# AVAILABLE DATA:
******

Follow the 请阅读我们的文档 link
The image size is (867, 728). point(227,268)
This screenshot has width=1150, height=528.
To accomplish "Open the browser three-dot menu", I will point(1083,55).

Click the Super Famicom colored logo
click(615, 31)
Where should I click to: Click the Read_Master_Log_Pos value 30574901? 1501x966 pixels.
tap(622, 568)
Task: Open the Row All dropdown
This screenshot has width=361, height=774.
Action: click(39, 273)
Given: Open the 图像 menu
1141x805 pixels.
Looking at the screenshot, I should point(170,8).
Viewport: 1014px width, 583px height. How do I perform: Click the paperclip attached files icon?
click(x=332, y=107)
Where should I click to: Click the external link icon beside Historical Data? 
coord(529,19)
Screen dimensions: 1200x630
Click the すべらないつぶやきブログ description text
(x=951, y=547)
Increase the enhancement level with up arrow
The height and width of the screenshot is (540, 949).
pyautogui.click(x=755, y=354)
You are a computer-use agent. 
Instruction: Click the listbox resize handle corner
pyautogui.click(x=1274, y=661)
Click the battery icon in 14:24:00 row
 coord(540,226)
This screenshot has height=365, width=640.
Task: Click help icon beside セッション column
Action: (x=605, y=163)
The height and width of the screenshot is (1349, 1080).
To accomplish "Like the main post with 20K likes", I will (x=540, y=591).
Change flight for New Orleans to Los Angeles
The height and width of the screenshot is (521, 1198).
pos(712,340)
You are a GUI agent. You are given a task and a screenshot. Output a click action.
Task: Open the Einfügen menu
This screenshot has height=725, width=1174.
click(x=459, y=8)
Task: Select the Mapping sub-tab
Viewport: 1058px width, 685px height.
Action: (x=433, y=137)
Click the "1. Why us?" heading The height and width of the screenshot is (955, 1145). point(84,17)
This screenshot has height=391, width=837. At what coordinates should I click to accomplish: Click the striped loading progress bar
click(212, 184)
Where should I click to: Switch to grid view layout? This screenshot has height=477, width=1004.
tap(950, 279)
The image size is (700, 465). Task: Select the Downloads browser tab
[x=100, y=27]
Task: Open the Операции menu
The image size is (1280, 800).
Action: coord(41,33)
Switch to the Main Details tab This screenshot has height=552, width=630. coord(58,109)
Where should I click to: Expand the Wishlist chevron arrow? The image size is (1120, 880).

******

# WHAT THE TASK REQUIRES:
Output the listing above word for word, from the opening line through the line that contains "Screen dimensions: 1200x630", and leave out everything after it.

# RESULT:
Follow the 请阅读我们的文档 link
The image size is (867, 728). point(227,268)
This screenshot has width=1150, height=528.
To accomplish "Open the browser three-dot menu", I will point(1083,55).

Click the Super Famicom colored logo
click(615, 31)
Where should I click to: Click the Read_Master_Log_Pos value 30574901? 1501x966 pixels.
tap(622, 568)
Task: Open the Row All dropdown
This screenshot has width=361, height=774.
Action: click(39, 273)
Given: Open the 图像 menu
1141x805 pixels.
Looking at the screenshot, I should point(170,8).
Viewport: 1014px width, 583px height. How do I perform: Click the paperclip attached files icon?
click(x=332, y=107)
Where should I click to: Click the external link icon beside Historical Data? 
coord(529,19)
Screen dimensions: 1200x630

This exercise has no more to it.